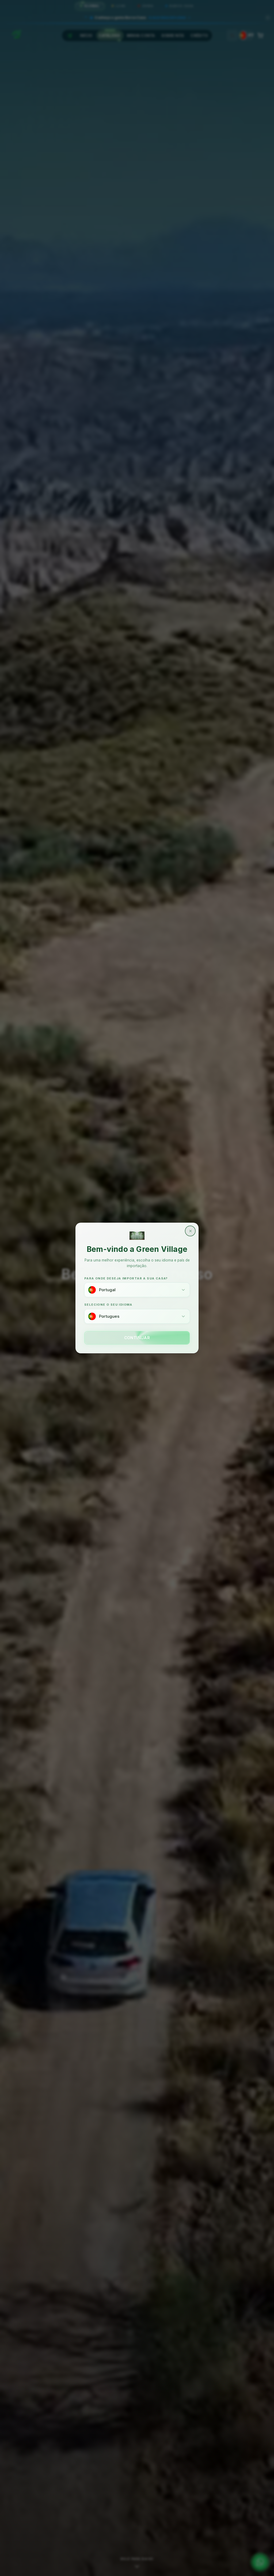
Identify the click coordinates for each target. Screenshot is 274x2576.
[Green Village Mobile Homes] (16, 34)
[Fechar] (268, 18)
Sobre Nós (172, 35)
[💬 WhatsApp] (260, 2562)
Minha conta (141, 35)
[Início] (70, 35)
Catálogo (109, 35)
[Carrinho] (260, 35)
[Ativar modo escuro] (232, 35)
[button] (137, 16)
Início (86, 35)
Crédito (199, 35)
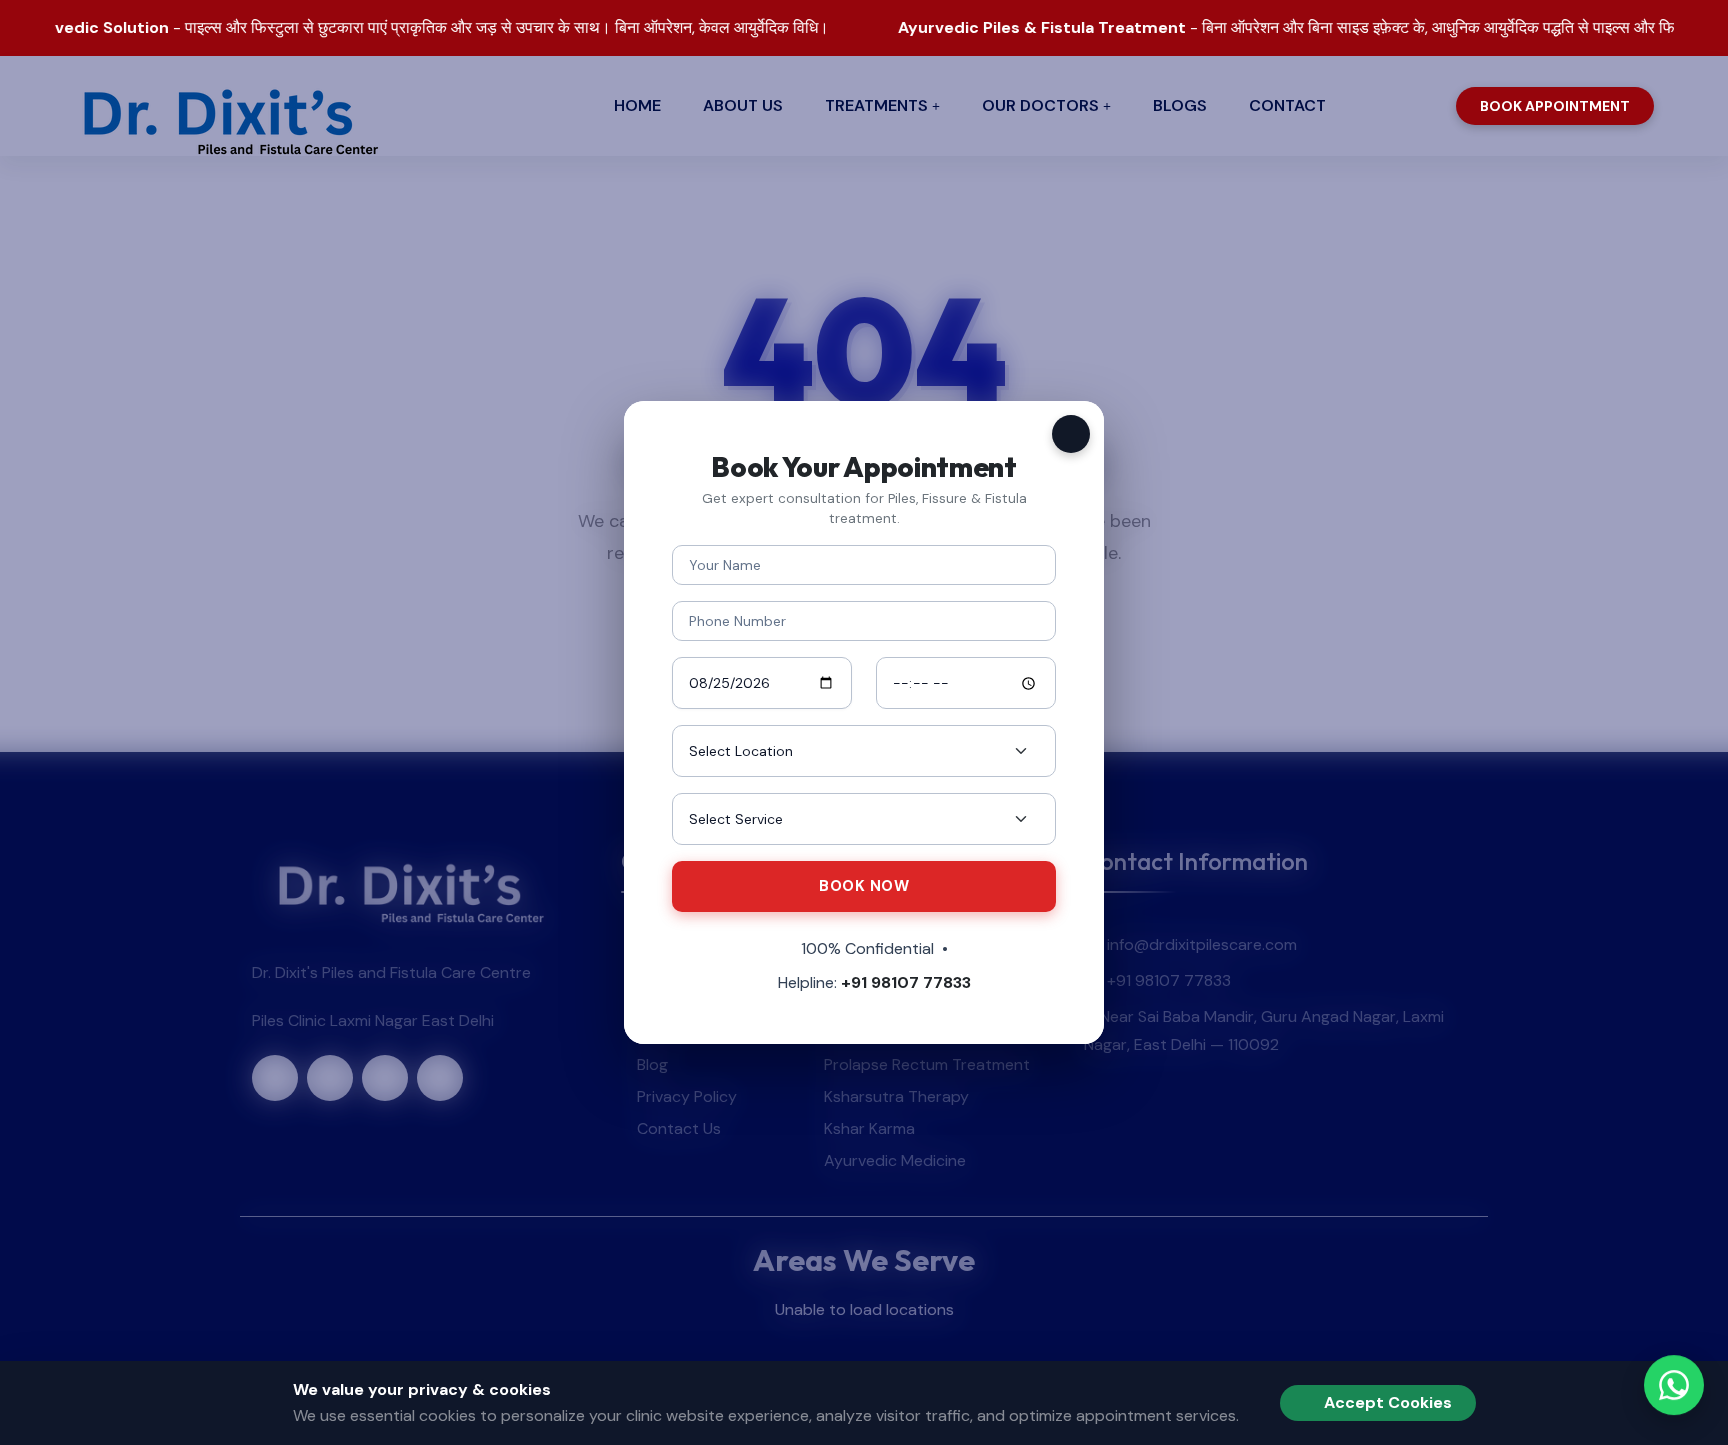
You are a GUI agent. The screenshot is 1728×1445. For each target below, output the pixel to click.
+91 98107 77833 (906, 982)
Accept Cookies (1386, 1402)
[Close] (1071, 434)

++++++++

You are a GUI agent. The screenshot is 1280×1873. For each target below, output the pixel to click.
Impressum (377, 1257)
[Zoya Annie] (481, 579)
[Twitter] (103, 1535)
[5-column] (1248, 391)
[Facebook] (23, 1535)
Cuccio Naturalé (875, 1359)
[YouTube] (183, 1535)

++++++++

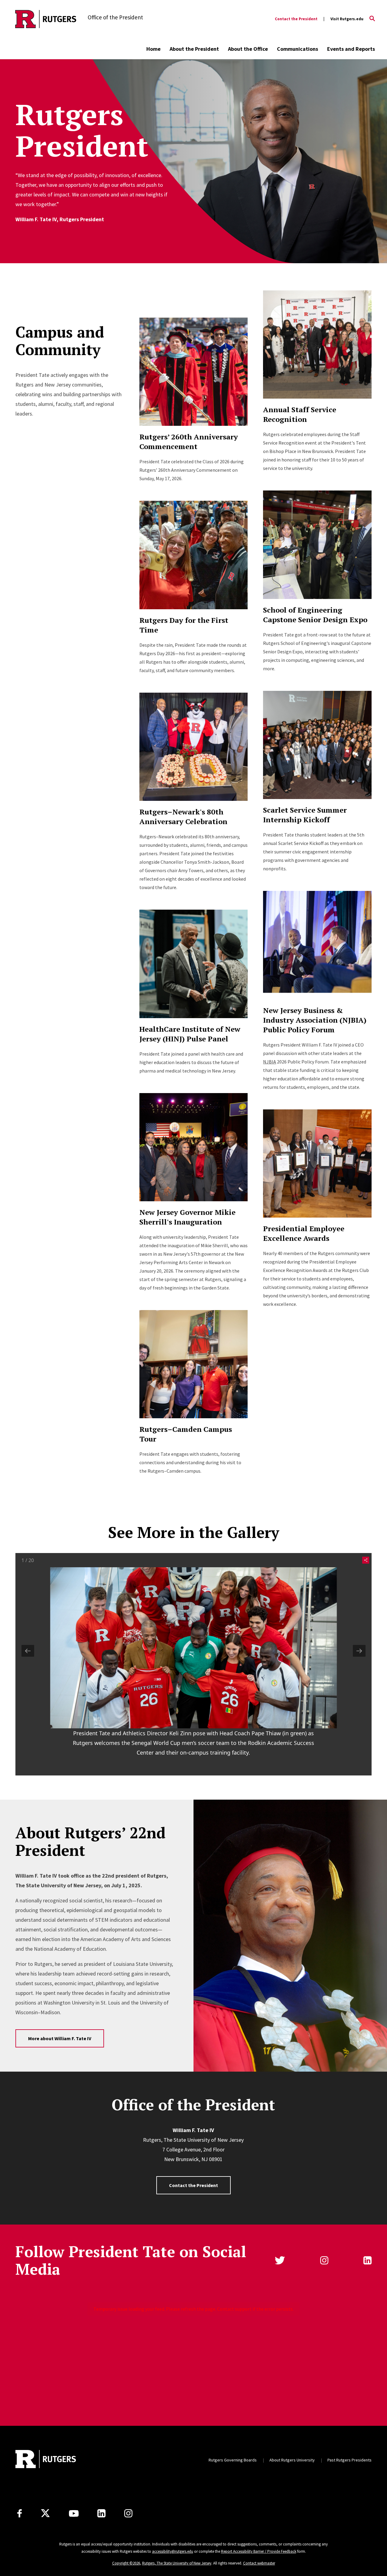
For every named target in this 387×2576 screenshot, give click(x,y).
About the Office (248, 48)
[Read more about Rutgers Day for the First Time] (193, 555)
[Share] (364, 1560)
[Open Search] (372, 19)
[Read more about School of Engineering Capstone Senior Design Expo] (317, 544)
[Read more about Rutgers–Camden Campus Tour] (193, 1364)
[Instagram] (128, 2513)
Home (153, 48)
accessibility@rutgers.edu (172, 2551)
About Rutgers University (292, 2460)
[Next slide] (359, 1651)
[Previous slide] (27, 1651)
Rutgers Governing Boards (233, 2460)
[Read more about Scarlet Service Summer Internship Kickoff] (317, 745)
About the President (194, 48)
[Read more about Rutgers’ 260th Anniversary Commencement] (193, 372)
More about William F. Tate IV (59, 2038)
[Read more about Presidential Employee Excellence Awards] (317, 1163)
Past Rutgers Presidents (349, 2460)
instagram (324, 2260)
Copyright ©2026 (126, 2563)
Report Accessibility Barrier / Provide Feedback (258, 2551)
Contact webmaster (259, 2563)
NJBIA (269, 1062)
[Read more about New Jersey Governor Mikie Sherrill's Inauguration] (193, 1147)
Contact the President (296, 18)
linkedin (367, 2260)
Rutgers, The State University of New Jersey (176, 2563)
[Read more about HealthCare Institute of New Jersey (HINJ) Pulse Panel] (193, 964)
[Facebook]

++++++++

- **Activity**
In the listing above, find the line with "Identify the click" and output it and every line after it up to and including the line with "[Close] (1071, 434)", exactly, minus the pictures.

- **Solution**
Identify the click coordinates for each target. Screenshot is 274x2576.
[Green Village Mobile Homes] (16, 34)
[Fechar] (268, 18)
Sobre Nós (172, 35)
[💬 WhatsApp] (260, 2562)
Minha conta (141, 35)
[Início] (70, 35)
Catálogo (109, 35)
[Carrinho] (260, 35)
[Ativar modo escuro] (232, 35)
[button] (137, 16)
Início (86, 35)
Crédito (199, 35)
You are a GUI agent. The screenshot is 1728×1445. For each target below, output the pixel to click.
+91 98107 77833 (906, 982)
Accept Cookies (1386, 1402)
[Close] (1071, 434)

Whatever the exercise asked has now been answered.